Toward predictive modeling of full-size packages with layered-medium integral-equation methods

• Published in: IEEE ... Conference on Electrical Performance of Electronic Packaging and Systems (Print) pp. 183 - 186
• Main Authors: Liu, C., Menshov, A., Subramanian, V., Aygun, K., Braunisch, H., Okhmatovski, V. I., Yilmaz, A. E.

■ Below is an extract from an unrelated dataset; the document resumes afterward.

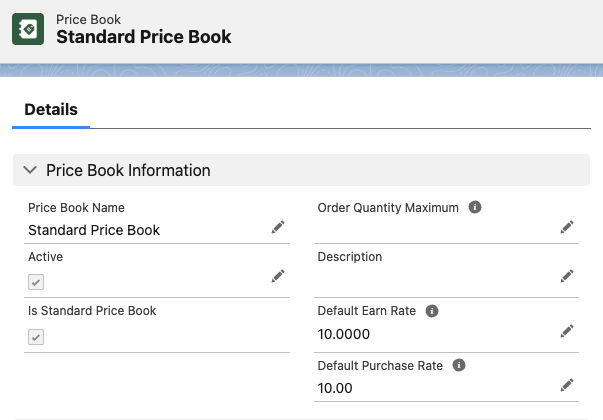Viewport: 603px width, 420px height.
Task: Click the Standard Price Book title
Action: [x=144, y=37]
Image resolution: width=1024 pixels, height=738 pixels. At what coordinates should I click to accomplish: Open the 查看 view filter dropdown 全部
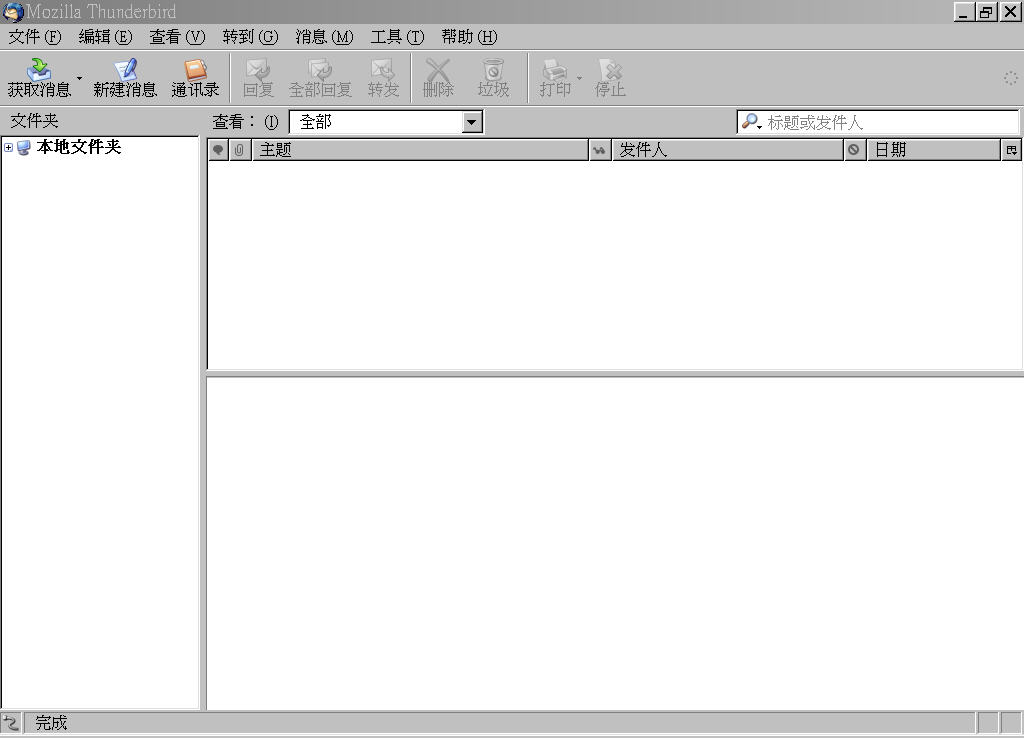(386, 122)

• Format: Conference Proceeding
• Language: English
• Published: IEEE 01.10.2016
• Subjects: Computational modeling; Conductors; fast algorithms; integral-equation methods; layered media; Mathematical model; multiscale analysis; Ports (Computers); Rough surfaces; Surface impedance; Surface roughness
• ISSN: 2165-4115
• DOI: 10.1109/EPEPS.2016.7835446

Layered-medium integral-equation (LMIE) methods that can confront the multiscale problems encountered in electromagnetic modeling of electronic packages are presented. The methods include (i) an impedance-boundary condition (IBC) formulation for modeling conductor thickness, roughness, and finite conductivity, (ii) non-radiating lumped-port models for extracting network parameters, and (iii) FFT based iterative and hierarchical-matrix (ℋ-matrix) based direct algorithms for efficiently solving the resulting systems of equations. The methods are used to analyze increasingly higher fidelity models of a benchmark packaging interconnect structure; the results are validated with measurements; and the tradeoff between increased model fidelity and computational costs are quantified.